Publié le 24 juillet 2025 à 7:12 | Modifié le 17 juin 2026 à 6:50

Même si la lucidité était également de la partie, l’optimisme était cependant de mise au cours de cette table ronde sur les perspectives 2024 pour les crémiers-fromagers réunissant David Bazergue (délégué général de la Fédération des Fromagers de France), Annick Polese (présidente de l’Union des Fromagers Auvergne-Rhône-Alpes), Sébastien Vermeulen (président des Fromagers de Hauts-de-France) et Romain le Texier (pôle Prospective du CNIEL).

 

Etat des lieux

 

Mais comme toute bonne prospective commence par un état des lieux, David Bazergue a ouvert les débats en présentant les chiffres clés de la profession. On retient notamment que l’on compte aujourd’hui 4 200 points de vente (pour 4 000 entreprises, créées pour les trois quarts depuis 2010) sur le territoire français. 60 % de ces commerces se placent dans la catégorie « magasins traditionnels », 20 à 25 % font de la vente en marché, le reste étant constitué de magasins hybrides. Au final, on compte environ une crémerie-fromagerie pour 17 000 habitants et 15 % des Français sont clients.

 

Revue de tendances

 

Au fil de la table ronde, le public a pu discerner quelques tendances marquantes pour 2024.

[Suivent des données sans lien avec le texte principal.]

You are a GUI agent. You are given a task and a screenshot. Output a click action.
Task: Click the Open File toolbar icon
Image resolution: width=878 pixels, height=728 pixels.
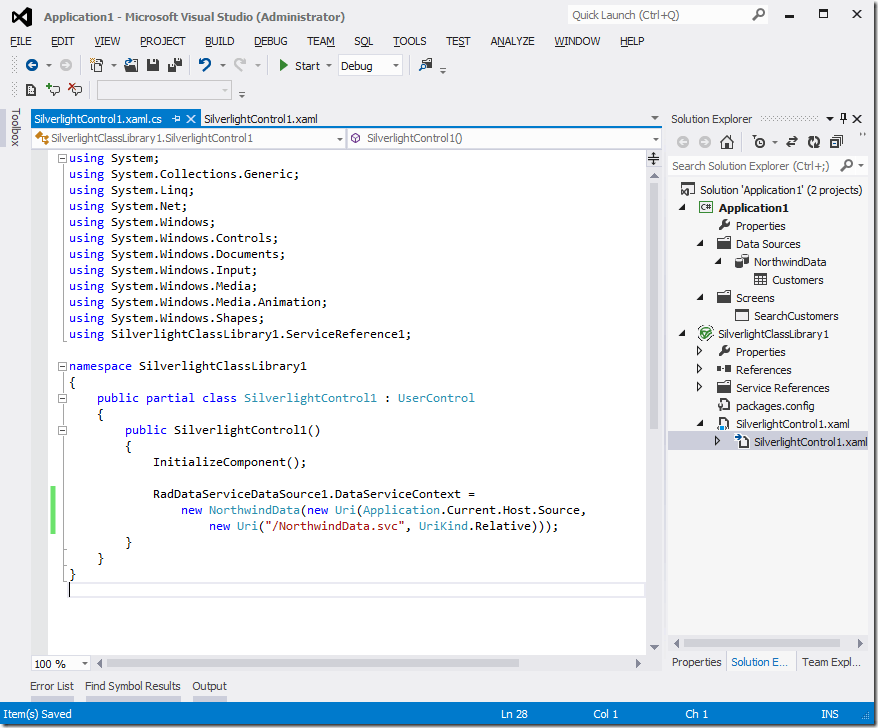coord(132,65)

  • La moindre croissance du nombre de créations de crémeries-fromageries (rythme de 200 créations par an contre 300 environ les années précédentes),

 

  • La progression des magasins hybrides, proposant d’autres produits à côté du fromage,

 

  • Une crainte de l’inflation qui doit pousser les crémiers-fromagers à « montrer qu’ils peuvent proposer des produits à la portée du portefeuille de leurs clients » (Annick Polese),

 

  • La progression des ventes par internet, qui a pris le relais pendant la période du Covid et qui a forcément de l’avenir,

 

  • Les opportunités de l’IA, « notamment pour la gestion des ratios et des stocks » (Sébastien Vermeulen),

 

  • Le souci du manque de main-d’oeuvre, commun à tous les métiers de bouche,

 

  • Les changements de goût générationnels, plus favorables au développement de la raclette et des fromages fondus qu’à celui du camembert.

 

En conclusion, David Bazergue a souligné les quatre sujets de préoccupation majeurs pour les crémiers-fromagers en 2024 : l’inflation (1), la baisse d’activité (2), le prix de l’énergie (3) et le recrutement (4).